RecurDyn FFlex (Full Flex) lets you combine the power of Finite Element Analysis FEA and Multibody Dynamics MBD to increase the accuracy of your simulations. With RecurDyn FFlex, you can define a flexible body by importing an FEA mesh. RecurDyn FFlex provides the most benefit in situations where flexible bodies are in contact with other bodies, or where the effects of nonlinear deformation on system performance need to be assessed.
The RecurDyn/FFlex toolkit allows RecurDyn to include meshed-based Full Flex (FFlex) flexible bodies in RecurDyn models. Each node of an FFlex body has its full degrees of freedom in a simulation. FFlex is based on a nonlinear finite element technology. This technology is very efficient for modeling flexible bodies that can experience large translation and rotation and can experience large nonlinear geometric deformation, such as the rolling of paper. RecurDyn/FFlex supports both linear material models and nonlinear material models, such as elastic-plastic material that can hold a permanent deformation and hyperelastic (rubber-like) materials. RecurDyn/FFlex also has very efficient library contact elements. The elements support contact between FFlex bodies, FFlex and rigid bodies, and between FFlex and RFlex bodies (the RFlex toolkit is required for this).

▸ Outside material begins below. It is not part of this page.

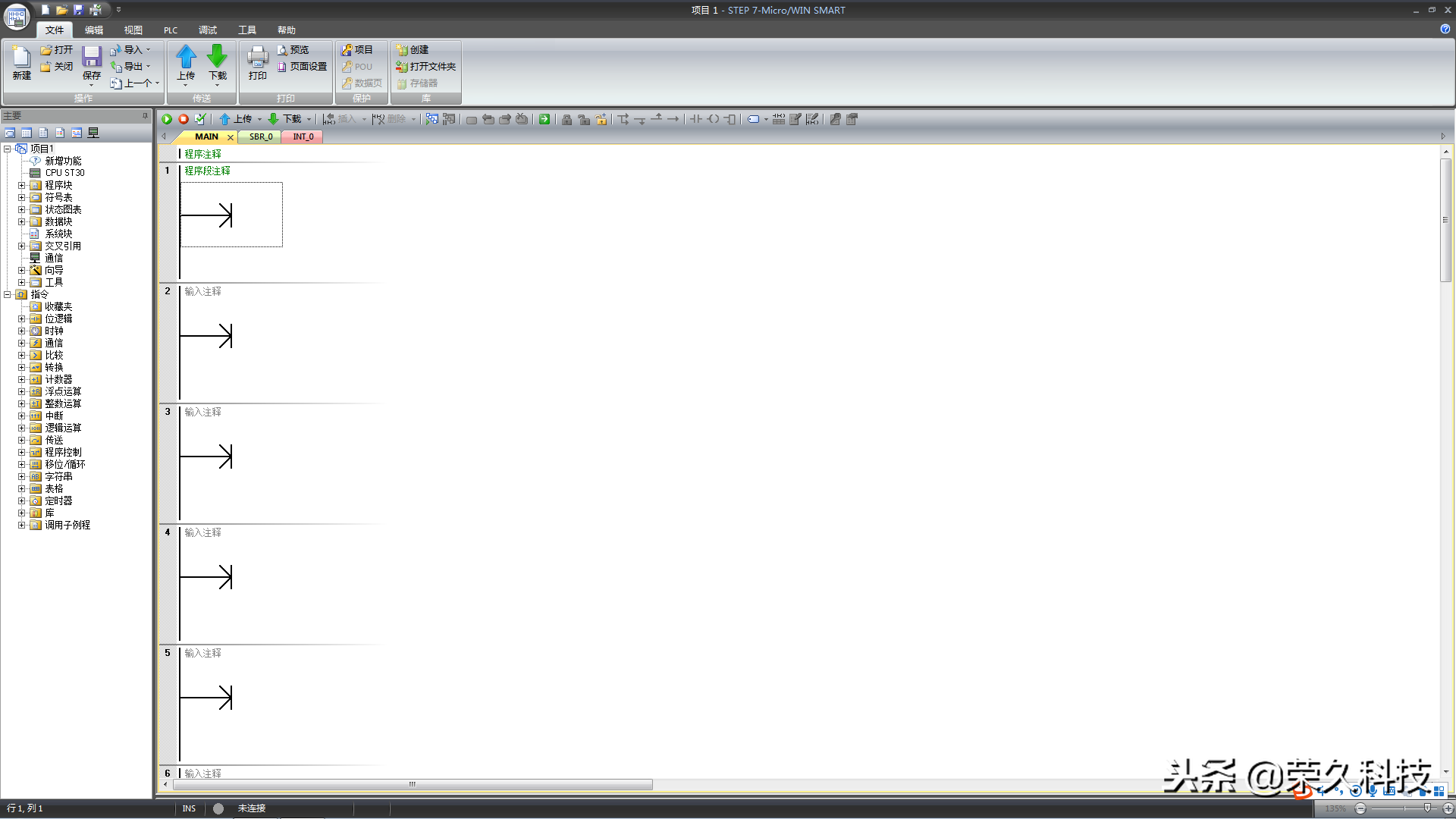Click the green RUN button in toolbar
This screenshot has height=819, width=1456.
[167, 119]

FFlex has a large number of beam, shell, and solid element types that allow it to efficiently model a various body shapes. RecurDyn/FFlex includes a built-in, high-quality mesher, allowing FFlex meshes to be generated internally in RecurDyn. RecurDyn/FFlex can also import meshes generated from third party meshing software (NASTRAN (*.bdf), ANSYS (*.cdb) and Design Space (*.inp)).
RecurDyn/FFlex can display the stresses, strains, and displacements of an FFlex body in both graphs and contour plots. Simulation output can also be used for fatigue analysis directly using the RecurDyn/Durability toolkit (a separate purchase is required), or the output can be exported for fatigue analysis in FEMFAT.